F. 193r, prob. 35. x + (y + z)/3 + 1  =  14, y + (z + x)/4   2  =  17, z + (x + y)/5 + 3  =  19. Equivalent to II-(1/3, 1/4, 1/5) with h_i = 13, 19, 16. Answer:  (197, 748, 611)/50. Cf della Francesca 41r.

F. 193v, prob. 37. x + y/2 + z/3  =  12, y + z/3 + x/4  =  15, z + x/4 + y/5  =  20. Answer: (164, 810, 1677)/94.

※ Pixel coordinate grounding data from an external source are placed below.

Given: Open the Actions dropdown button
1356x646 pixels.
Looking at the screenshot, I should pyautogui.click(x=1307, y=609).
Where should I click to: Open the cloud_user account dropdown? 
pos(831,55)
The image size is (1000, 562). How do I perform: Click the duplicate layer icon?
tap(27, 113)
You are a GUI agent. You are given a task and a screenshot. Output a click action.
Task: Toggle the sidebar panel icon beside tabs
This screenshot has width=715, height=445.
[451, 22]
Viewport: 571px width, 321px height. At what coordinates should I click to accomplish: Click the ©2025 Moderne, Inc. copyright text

Ff. 193v-194r, prob. 41. 3 men find a purse and want to buy a horse, giving: x + y + p/3  =  h, y + z + p/5  =  h, z + x + p/4  =  h. If T = x + y + z, one gets T + 47p/60 = 3h and the solution space is actually two dimensional. He assumes p = 60, h = 47 and then this problem reduces to prob. 39 (cf in 7.R.1). Cf Lucca 1754 61r-61v; della Francesca 40v.

Riese. Rechnung. 1522. 1544 ed. -- pp. 91 92 & 94 95; 1574 ed. -- pp. 61v 62v & 63v 64r.

I (⅓, ¼) with horse worth 15. Answer: (120, 135)/11. Cf al-Karkhi I-42.

I (⅔, ¾) with horse worth 39. Answer: (52, 39)/2.

II (½, ⅓, ¼) with cow(?) worth 200. Answer: 64, 72, 84. Cf Lucca 1754 58r.

Riese. Die Coss. 1524. Many examples, including the following.

No. 31, pp. 44 45. 3 men buy a horse worth 100, II (½, ⅓, ¼). Cf Lucca 1754 58r.

No. 47, pp. 46 47. Same with horse worth 17, I (½, ⅓, ¼). Cf Lucca 1754 58r.

No. 48, p. 47. 3 men buy 3 horses leading to: a + b + c/5  =  12,   a/2 + b + c  =  18,  a + b/3 + c  =  16.

No. 120, p. 56. Same as no. 31.

No. 121, p. 56. 3 men buy horse worth 100, II (3/4, 4/5, 5/6). Answer:  (510, 520, 475)/9.

No. 122, p. 56. Same, I (½, ⅓, ¼). Says his friend Hans Conrad learned this from a Dominican(?) monk named Aquinas. Cf Gherardi 36-37.